* [Work to do]: Write out everything from "One other question....." down to "were turned off." in the forum thread on deduplication across VMs, word for word.

Skip to main content

Deduplication across VMs

Thread needs solution

I am wondering about the scope of deduplication in VMP. I am currently running a separate backup job for each VM on my ESXi host. So clearly there is no deduplication across the VMs. If backed up all windows server VMs in the same job, would the resulting backup be smaller than the sum of the separate backups? Is the scope of deduplication at the job level or the VM level? It there a downside to putting multiple VMs in the same backup job?
Thx

Jim

0 Users found this helpful

I am backing up two Windows Server 2008 R2 and one Windows 7 VM into a single archive. I have about 600GB of data in total, and it consumes about 250GB backed up. If I check the recovery points, one of the points is about 200GB and then all other points are a few GB. So essentially after the first VM is backed up, everything else is just incremental from that point on. Since Windows 2008 R2 and Windows 7 are essentially they same, the majority of the system files can be deduplicated, which is probably a 20-30GB saving per VM.

The main risk I see is that there is a greater chance of losing more data if the archive somehow becomes damaged or corrupt (or even accidentally deleted etc). However the deduplication and simplicity of less backup tasks is a valuable tradeoff. Occassionally I have experienced corrupted archive files (I am backing up to 5 separate USB drives) so I just format the troublesome disk and life goes on.

I would strongly advise against it. With the level at which archive files get currupted in vmprotect, you will be asking for trouble.

frestogaslorastaswastavewroviwroclolacorashibushurutraciwrubrishabenichikucrijorejenufrilomuwrigaslowrikejawrachosleratiswurelaseriprouobrunoviswosuthitribrepakotritopislivadrauibretisetewrapenuwrapi
Posts: 22
Comments: 3800

Hi!

There main benefits of saving backups from multiple machines into one archive is as correctly mentioned the deduplication functionality which is applied on archive level and therefore saves quite a bunch of space. The archive corruption concern which is raised here in fact is not that bad as it may seem. Let me give you some more explanation on this:

The probability of corruption of 2 separate archives (1 VM in each) which results in inability to recover from one of these archive is the same as when you save backups from these 2 VMs into a single archive. The archive corruption does _not_ necessarily mean that you cannot recover from _any_ recovery point. It means that there is _some_ recovery point which cannot be used for recovery. This means that in most cases when there is a corruption - it is present only for particular recovery points rather than for the entire archive.

Thank you.
--
Best regards,
Vasily
Acronis vmProtect Program Manager

So, would the recovery point be corrupt for both VMs or possibly only one. Since I am blissfully unaware of corrupted archives, I am unsure whether combining multiple VM into one archive increases the risk of not being able to recover any particular file or VM. Is it possible to detect this corruption before you need to recover a file or VM?

Jim

One other question..... If I chose to keep each VM in a separate archive, does it make sense to turn off deduplication. I'm guessing there is not that much duplication within a single VM and that the backup would run faster if deduplication were turned off.

* [Data excerpts]:

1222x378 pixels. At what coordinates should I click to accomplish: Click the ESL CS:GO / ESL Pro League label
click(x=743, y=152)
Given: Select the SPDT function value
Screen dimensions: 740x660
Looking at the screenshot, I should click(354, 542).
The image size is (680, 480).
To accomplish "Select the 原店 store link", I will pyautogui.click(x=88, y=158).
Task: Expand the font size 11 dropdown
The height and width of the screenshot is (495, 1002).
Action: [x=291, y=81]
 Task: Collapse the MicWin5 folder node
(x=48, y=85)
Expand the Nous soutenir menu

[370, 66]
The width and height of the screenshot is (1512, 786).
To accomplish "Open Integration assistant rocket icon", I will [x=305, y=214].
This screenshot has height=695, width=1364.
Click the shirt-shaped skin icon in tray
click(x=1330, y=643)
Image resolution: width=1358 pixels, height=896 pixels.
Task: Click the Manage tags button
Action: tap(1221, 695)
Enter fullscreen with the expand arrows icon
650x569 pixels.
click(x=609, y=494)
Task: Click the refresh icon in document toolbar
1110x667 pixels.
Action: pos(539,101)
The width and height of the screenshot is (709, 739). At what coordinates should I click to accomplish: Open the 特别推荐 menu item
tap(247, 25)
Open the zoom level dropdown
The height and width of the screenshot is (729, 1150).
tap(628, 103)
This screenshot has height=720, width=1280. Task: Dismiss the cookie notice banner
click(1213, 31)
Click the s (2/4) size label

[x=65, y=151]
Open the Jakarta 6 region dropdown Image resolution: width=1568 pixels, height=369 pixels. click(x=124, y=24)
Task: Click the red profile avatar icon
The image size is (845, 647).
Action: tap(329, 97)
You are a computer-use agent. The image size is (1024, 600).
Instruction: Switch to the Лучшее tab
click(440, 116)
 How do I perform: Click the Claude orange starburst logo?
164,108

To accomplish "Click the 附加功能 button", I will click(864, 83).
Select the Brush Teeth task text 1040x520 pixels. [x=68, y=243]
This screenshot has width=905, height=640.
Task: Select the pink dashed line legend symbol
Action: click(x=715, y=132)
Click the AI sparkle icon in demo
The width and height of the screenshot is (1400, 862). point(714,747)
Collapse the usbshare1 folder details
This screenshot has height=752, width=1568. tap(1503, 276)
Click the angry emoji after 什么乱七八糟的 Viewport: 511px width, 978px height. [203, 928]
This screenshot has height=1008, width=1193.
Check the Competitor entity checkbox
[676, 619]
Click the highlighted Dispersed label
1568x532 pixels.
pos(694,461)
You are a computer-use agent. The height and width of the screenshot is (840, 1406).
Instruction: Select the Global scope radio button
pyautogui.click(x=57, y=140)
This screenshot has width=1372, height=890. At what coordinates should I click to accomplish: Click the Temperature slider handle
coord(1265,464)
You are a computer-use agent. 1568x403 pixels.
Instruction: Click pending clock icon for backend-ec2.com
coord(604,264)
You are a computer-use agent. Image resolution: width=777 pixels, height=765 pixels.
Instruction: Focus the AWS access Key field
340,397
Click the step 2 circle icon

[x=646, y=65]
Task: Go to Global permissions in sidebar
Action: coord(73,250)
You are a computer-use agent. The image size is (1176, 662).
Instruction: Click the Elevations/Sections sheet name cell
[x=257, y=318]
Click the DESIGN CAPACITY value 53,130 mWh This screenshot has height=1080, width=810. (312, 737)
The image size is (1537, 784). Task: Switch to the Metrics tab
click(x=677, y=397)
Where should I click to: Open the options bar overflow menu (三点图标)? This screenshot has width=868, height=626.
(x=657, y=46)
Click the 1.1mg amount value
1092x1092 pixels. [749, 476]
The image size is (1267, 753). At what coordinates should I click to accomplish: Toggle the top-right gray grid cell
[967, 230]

* [Exercise result]:
One other question..... If I chose to keep each VM in a separate archive, does it make sense to turn off deduplication. I'm guessing there is not that much duplication within a single VM and that the backup would run faster if deduplication were turned off.